In the States Assembly tomorrow, Deputy Sam Mézec is due to ask the Home Affairs Minister whether she accepts all the recommendations from the taskforce’s report and, if she does, when she intends to publish a timetable for them to be implemented.

He wrote on social media: “We must ensure that the momentum is not lost after this incredibly important piece of work.”

Upon the release of the report, Deputy Miles said she would “carefully consider” the recommendations and “undertake to source funding for them”.

Economic abuse

In response to findings, the taskforce recommended that guidance should be issued which made it clear that economic abuse was covered under “coercive control” and therefore an offence of domestic abuse.

Mr Challen said: “You need statutory guidance on all aspects and all forms of domestic abuse, to avoid leaving anything to confusion. There is a new language around coercive control which needs to be imprinted in the minds of young men and boys, and young girls and women. There can’t be any ambiguity around that.

“In England and Wales there’s a fundamental statutory understanding of what coercive control is. Economic abuse is part of that.

“The debt that is taken on can stay with survivors well after the abuse and they have to live with the consequences of that and how that should be understood by family practice and the impact it has on their lives even after reporting, and what can we do to better support survivors.”

Stalking

The taskforce has also recommended that stalking should be named as an offence in Jersey legislation, as it has been in the UK since 2012.

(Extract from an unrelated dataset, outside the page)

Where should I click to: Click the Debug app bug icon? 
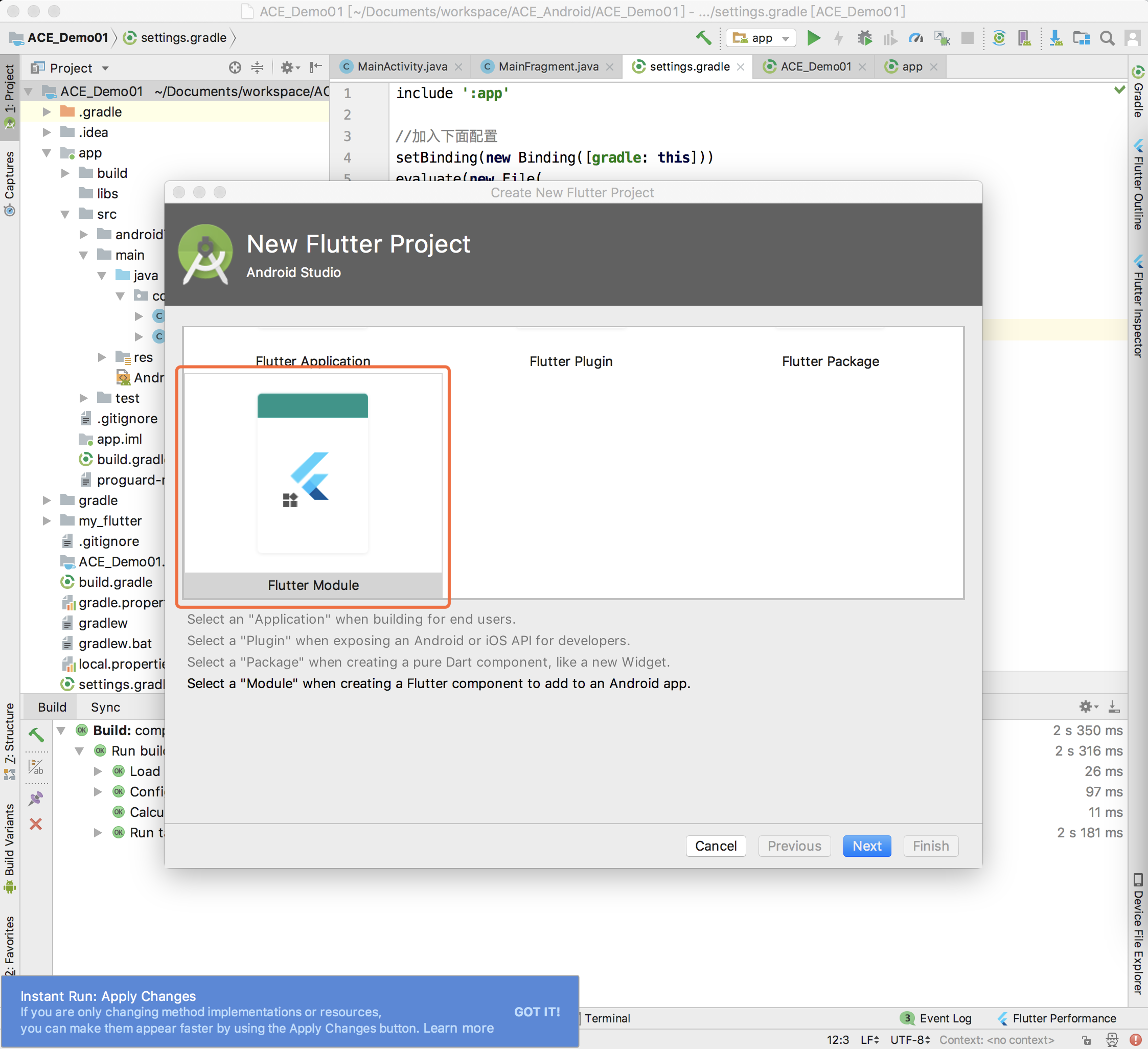click(x=864, y=38)
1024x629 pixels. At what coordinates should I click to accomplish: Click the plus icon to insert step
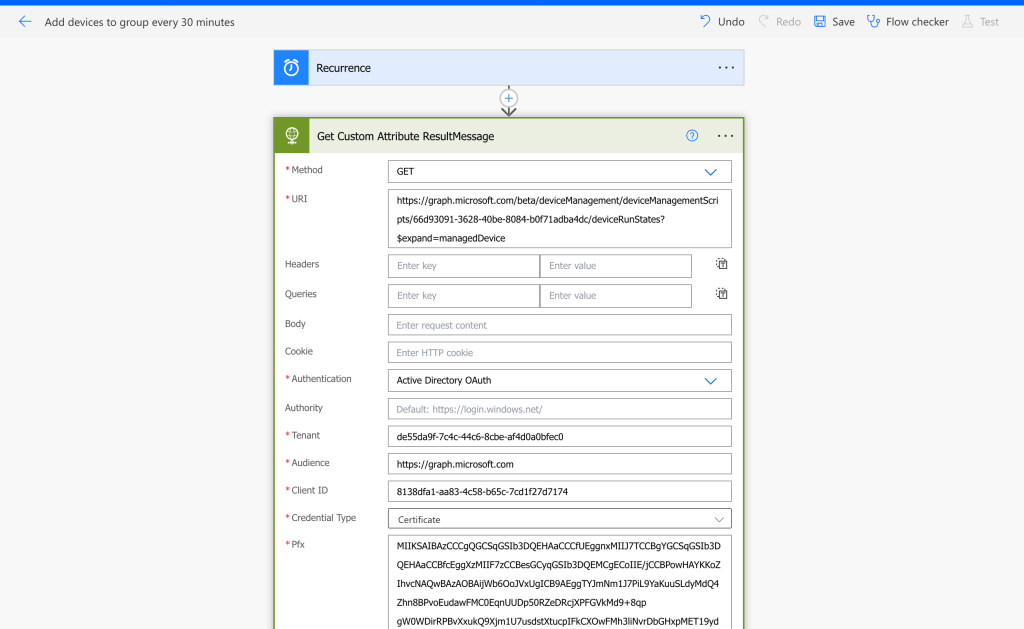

There were 192 reports of stalking made in Jersey between 2016 and 2021, resulting in only two convictions.

Mr Challen described this absence as something from “the Dark Ages”.

He said: “I remember sitting in a court during my mother’s murder trial and not having the language for abuse and we’re sat in 2023 and there’s no language in Jersey, or legislation even to protect from stalking. It’s atrocious. Appalling.

“But it’s also a problem that you can actively do something about. The amount of people who are reporting stalking in the VAWG report, and there’s not even legislation to protect them.”

Emergency barring orders

The taskforce recommended that emergency barring orders should be introduced into the Domestic Abuse Law. Without these, the police do not have the power to remove a suspected perpetrator from the residence of the victim while they investigate. Such orders have been used in the UK since 2014.

Mr Challen said: “We need emergency powers like that to safeguard victims, to fully investigate claims of abuse and not just leave someone at home for it to escalate, for a life to be lost or for serious physical violence to happen.

“This can still be seized upon by Jersey’s politicians to safeguard victims. Victims deserve a right to be protected.”